Conical horns are completely different. They have straight sided walls. The sound comes out of the driver at the throat end and sees a perfectly consistent expansion rate, which means the sound wave emerges as a spherical wavefront without any perturbations. That’s not what happens with a curved horn, because the sound wave is now seeing curved walls, a bit like playing pool on a curved billiard table. As the frequency goes up, the sound waves don’t even “see” the horn walls and start to beam, which is why you’ll often see conventional horn speakers toed in to aim at a central listening chair or position- if you’re not sitting there with your head in an imaginary vise you will miss part of the essential high frequency information because its only to be heard on axis. This makes a listening session at a horn afficianado’s home frustrating, because only one person at a time can really hear the music properly.

Conical horns don’t have any of these problems. In fact, one of their attributes is a technical term called “constant directivity” which is one of the absolute most desirable characteristics in the pro audio world. What it really means is that everywhere the horn is aiming (defined by looking at the angles of the horn, and pretending that if it were a fire hose nozzle, who would get soaked sitting in front of it) gets to hear the same thing in the same way.

Many pro horns have been created to have constant directivity through complex throat and mouth geometries, but conicals have this naturally. The other thing they have is a totally natural sound, without colorations typical of other curved horns. This is the real sticking point to my mind, why audiophiles have issues with horn speakers. The problem is the constriction at the throat typical of these horns. Its kind of like the difference between a trumpet and a megaphone. A trumpet is loud, really loud, and its quite short. A megaphone is not so loud, but a voice coming through it is clear. The trumpet is much louder because its more efficient, specifically it couples the air in the mouth of the trumpeter to the surrounding air better than the megaphone, because that constriction presents a small air column which rapidly expands to the sound waves. The conical horn does not have that constriction.

When audiophiles tell me they hate horns, my usual response is, well, you’ve never heard conical horns. If they argue, I simply ask them what company’s conical horn loudspeakers they have heard? Because there are none. OMA is the first company to ever make hifi conical loudspeakers, and there are only a handful of pro companies (actually the best ones) which make conical loudspeakers for use in concerts or venues.
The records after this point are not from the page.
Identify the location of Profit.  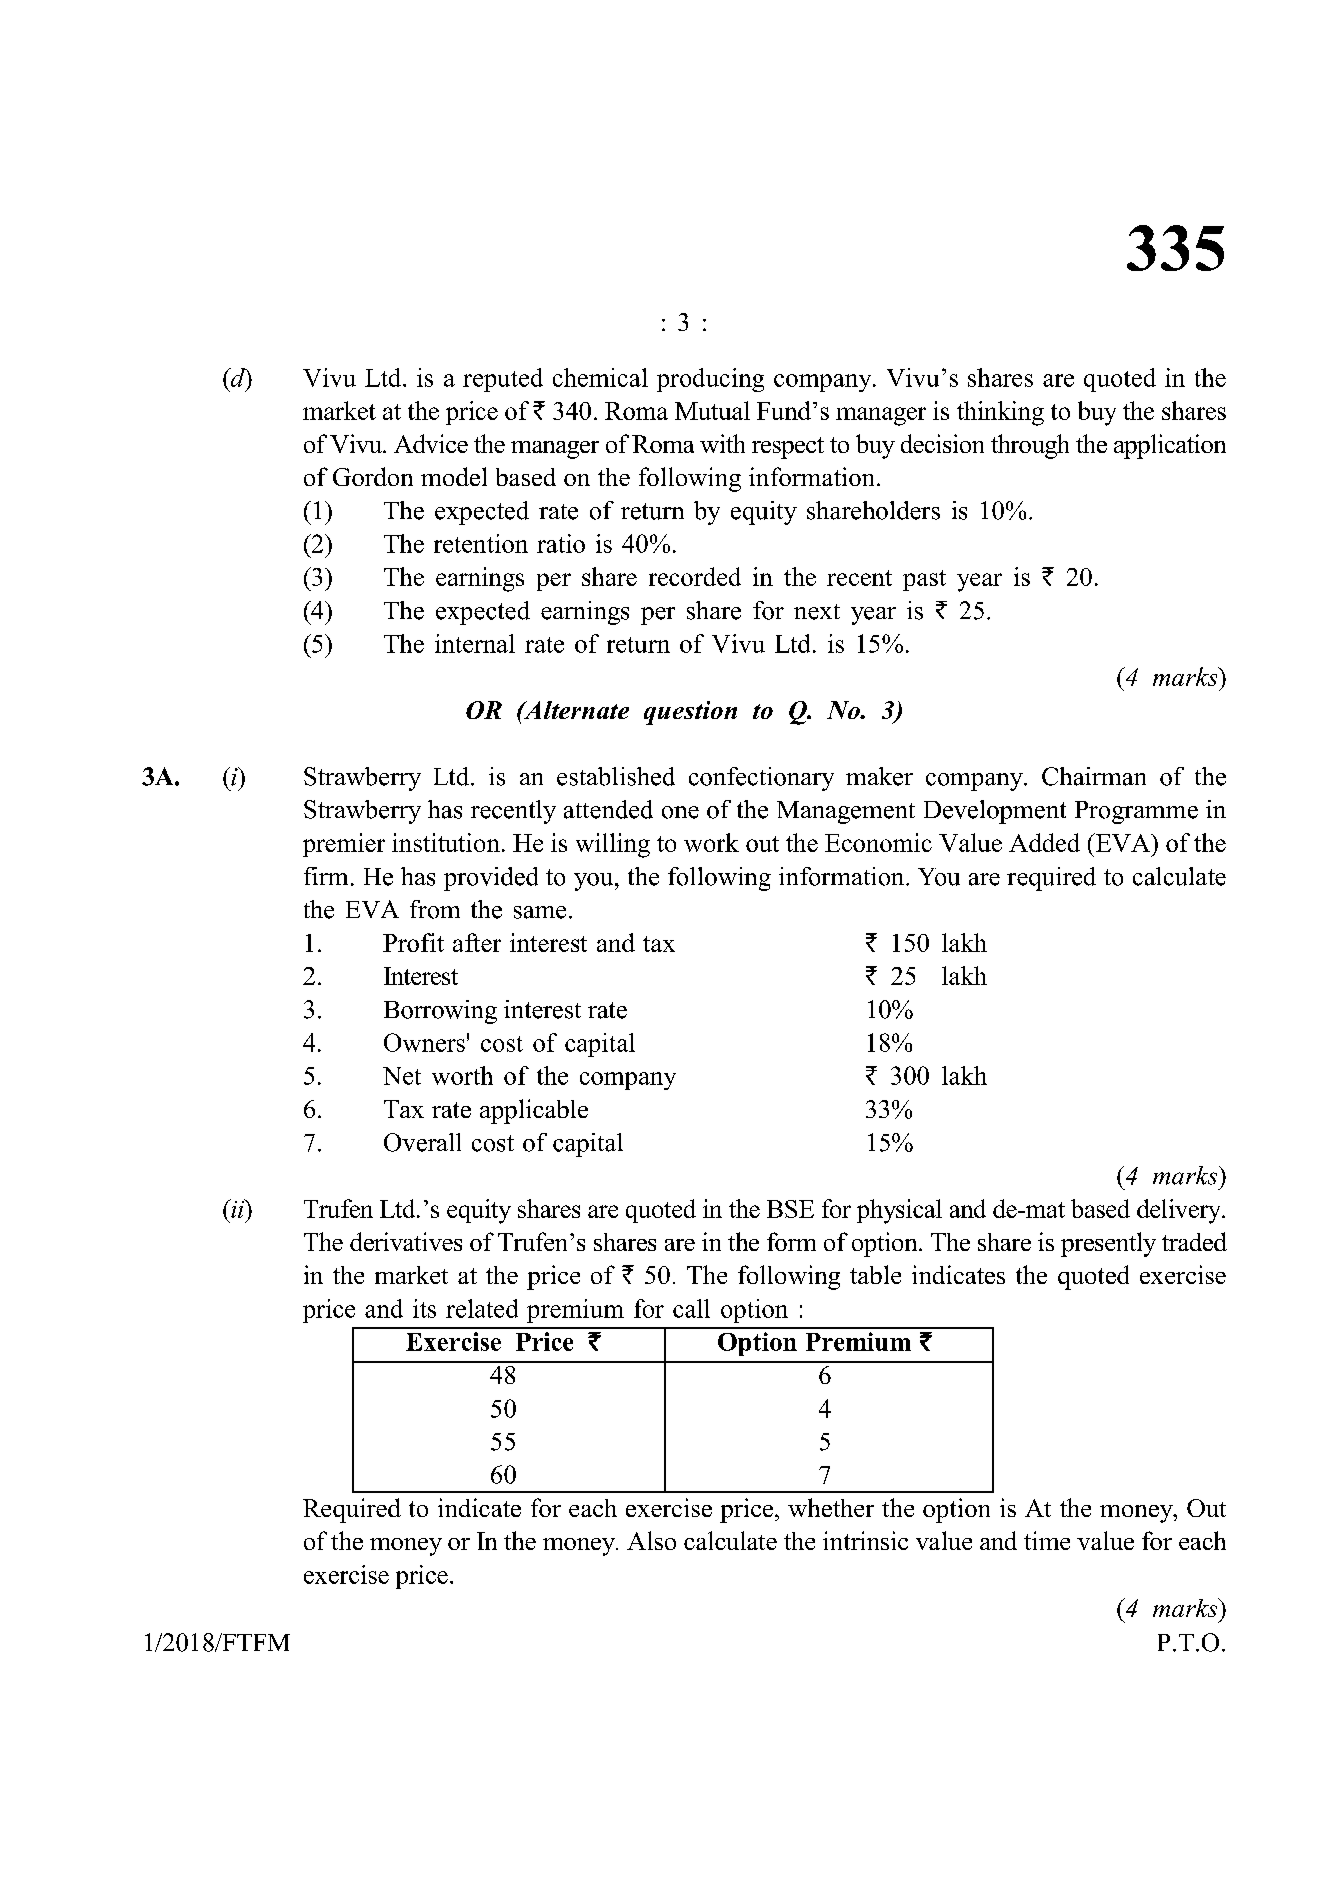
(413, 942).
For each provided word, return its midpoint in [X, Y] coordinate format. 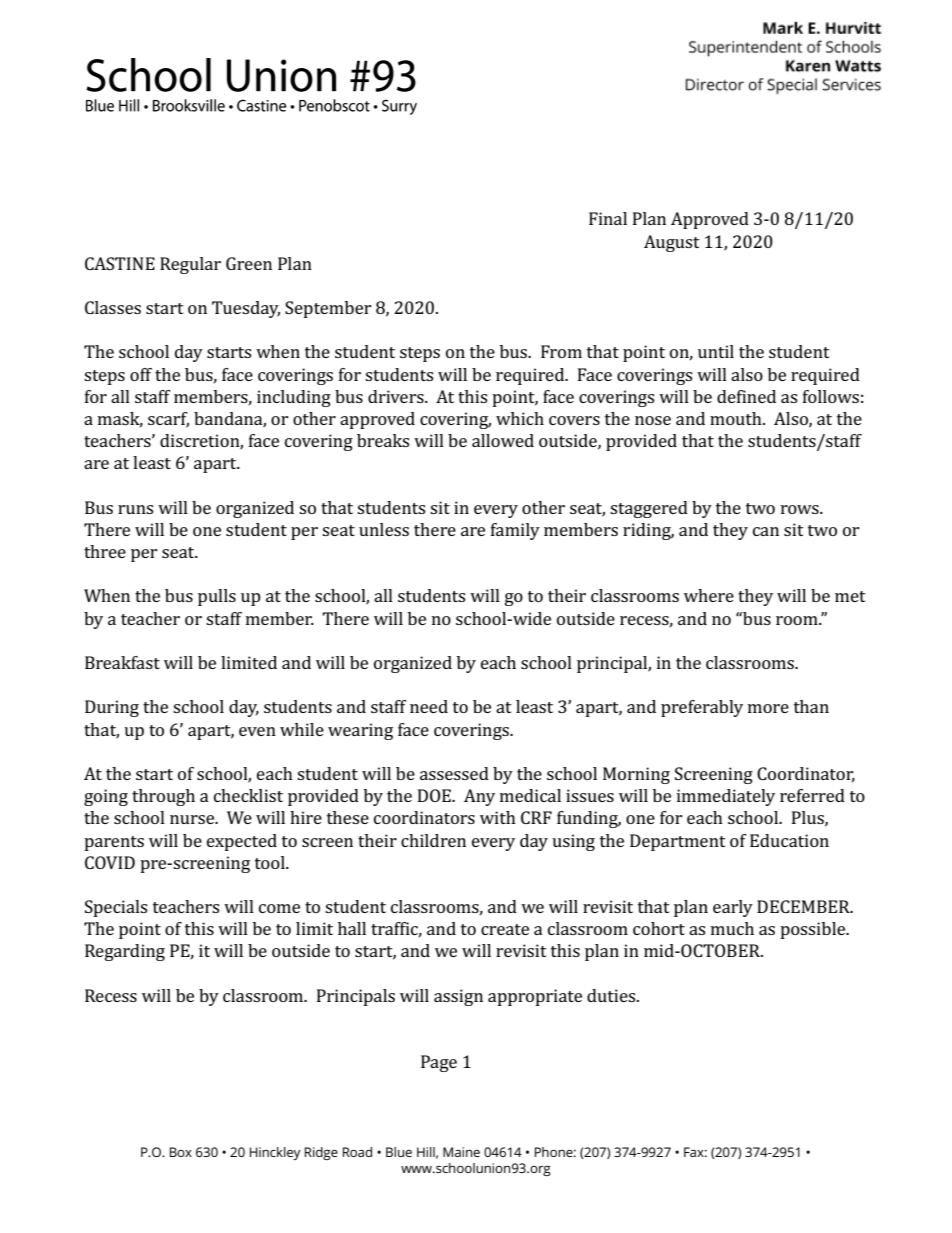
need [429, 706]
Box [181, 1152]
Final [608, 218]
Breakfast [122, 662]
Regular [190, 265]
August [672, 243]
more [768, 708]
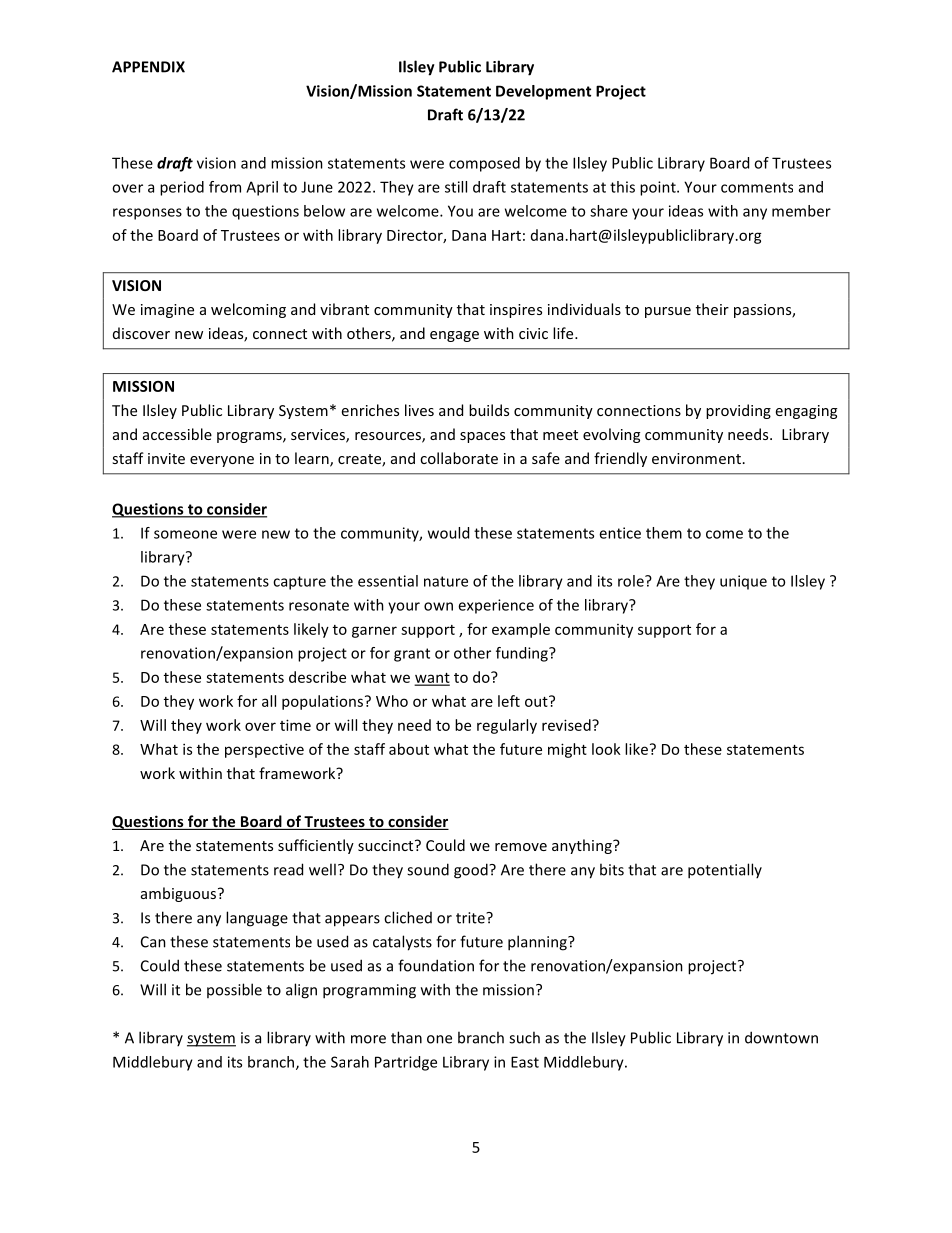 This screenshot has height=1233, width=952. I want to click on downtown, so click(781, 1037).
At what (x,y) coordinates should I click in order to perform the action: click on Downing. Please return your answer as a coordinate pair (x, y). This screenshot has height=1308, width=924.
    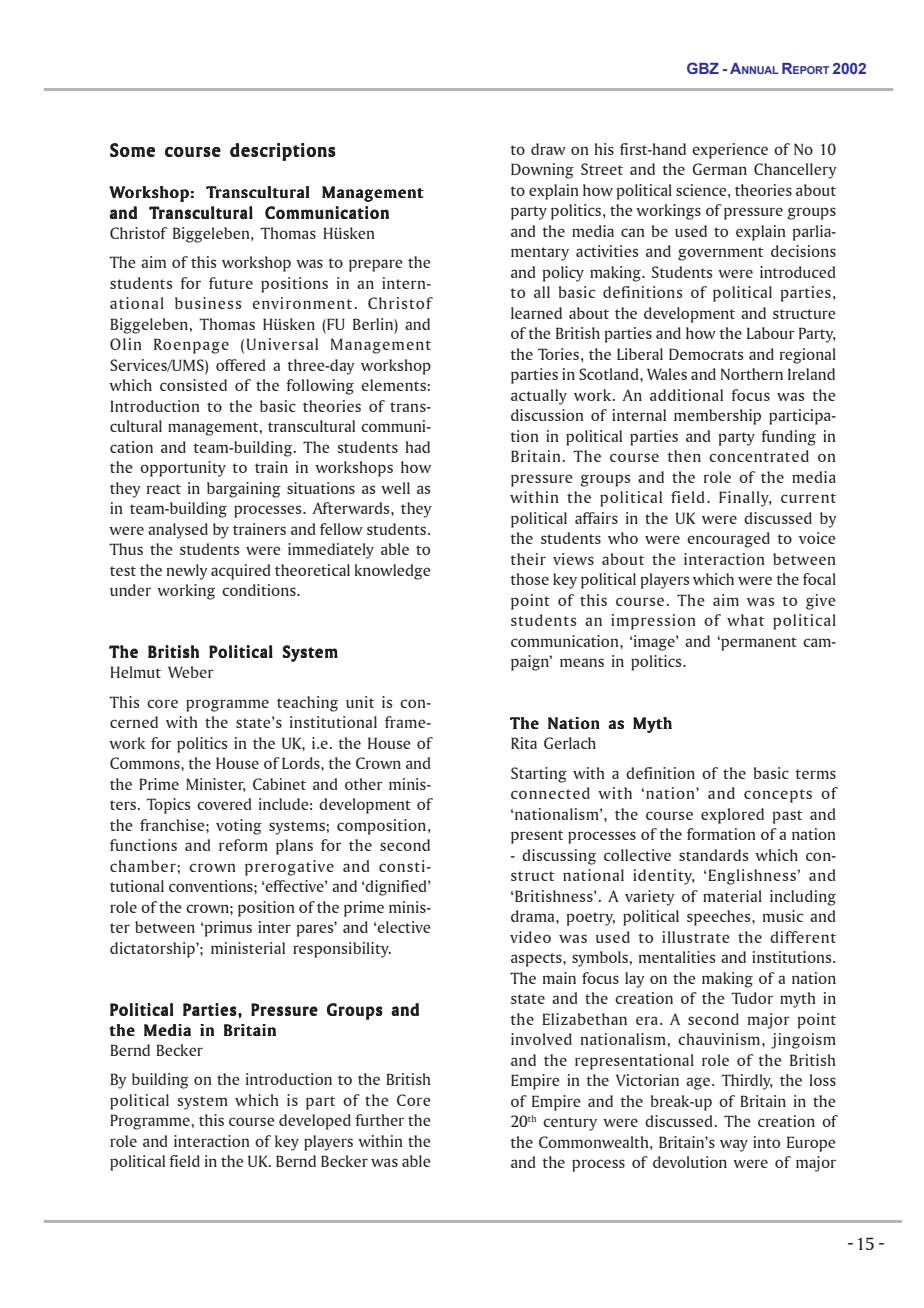
    Looking at the image, I should click on (542, 171).
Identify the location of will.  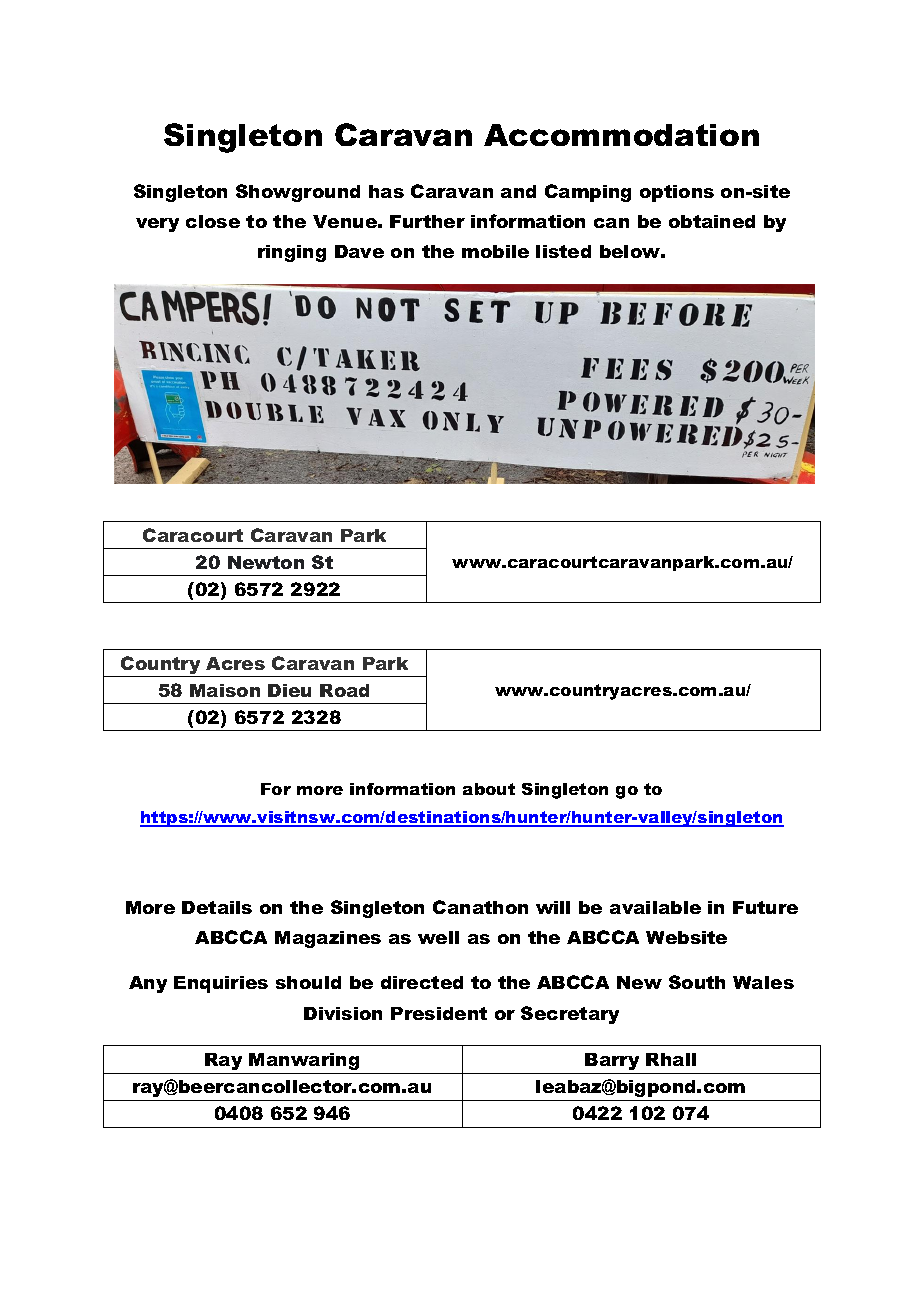
(553, 907).
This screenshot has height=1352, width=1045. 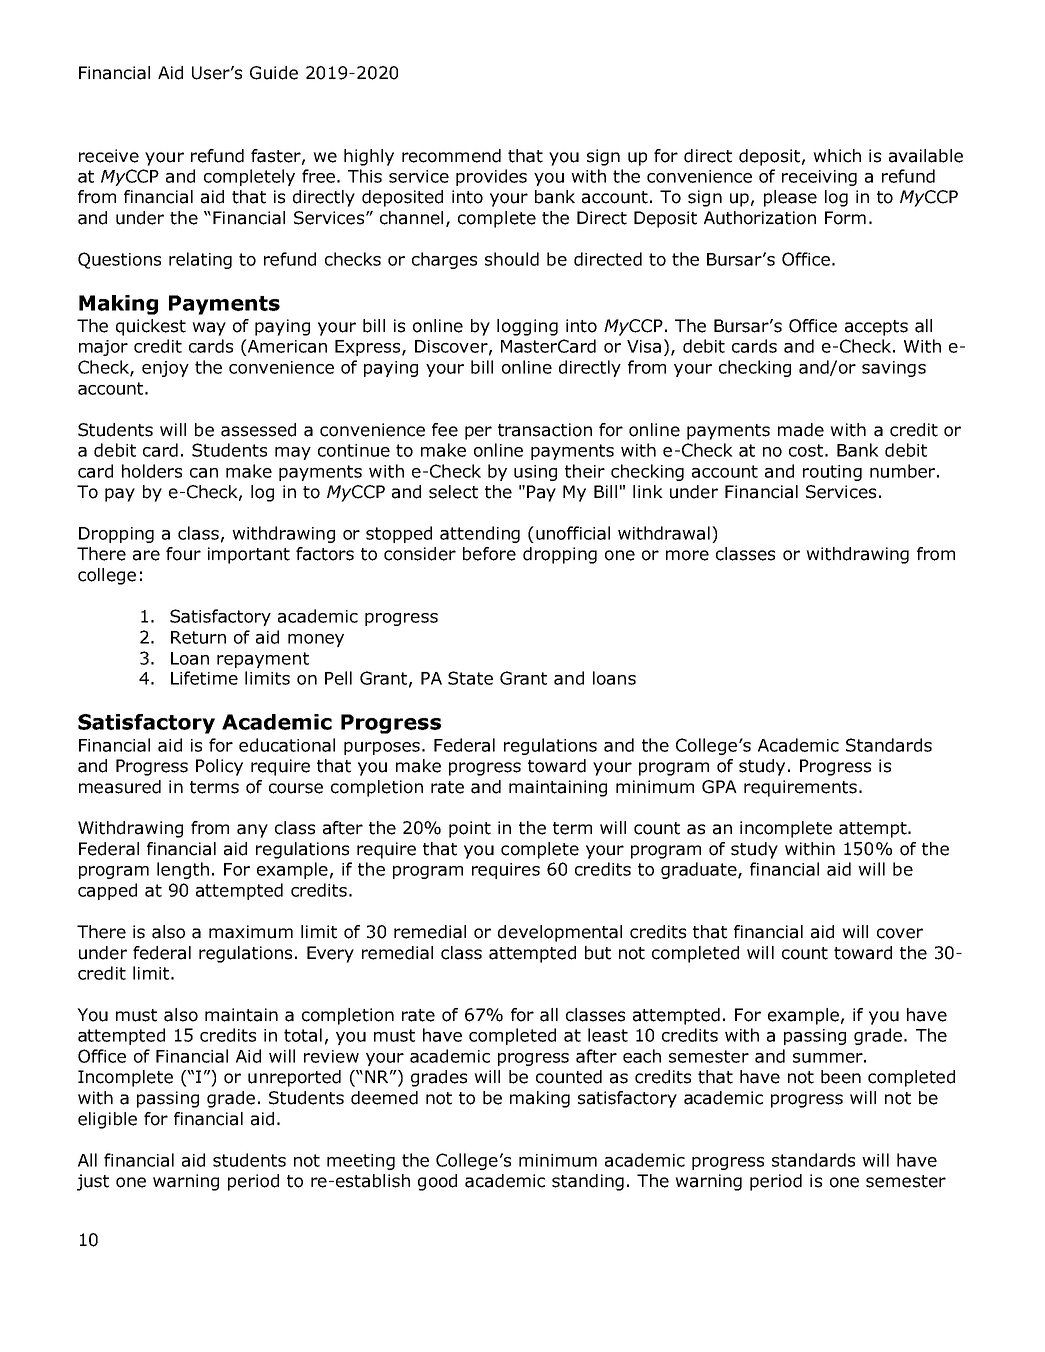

Sometimes audiophiles tell me how much they hated horns after hearing conicals for the first time, such as in our showroom, and its typically offered as a heartfelt confession. “I thought I would hate them, but they don’t sound like horns.”

You may wonder, if conical horns are so great, why is OMA the only company that makes them (for domestic use.) The answer is simple. Size. Conical horns are a lot bigger than their curved cousins. The reason the AR1 was such a huge success, and why it put most horn speaker companies out of business, is size (and cost, which follows from size.) The whole history of audio for the last 50 plus years has been making things smaller and cheaper. Conicals are neither and horns in general have not been on the home audio map since gas was 20 cents a gallon.

Before electronic microphones and amplifiers arrived in the mid 1920’s all recording was done by the musician or singer performing into a big horn. Its the exact reverse of what we do at OMA- the energy coming from the musician’s instrument or singers voice is concentrated by the horn onto a little device which physically cut the groove into a record. The funny thing is that when you look at the historical photos, you only see conical horns, never curved ones (which were used exclusively on the phonographs of the era.) It seems they already knew that the conical horn was the only one which did not color the sound of the performance. They didn’t have the benefit of all our science and technology. They just used their ears.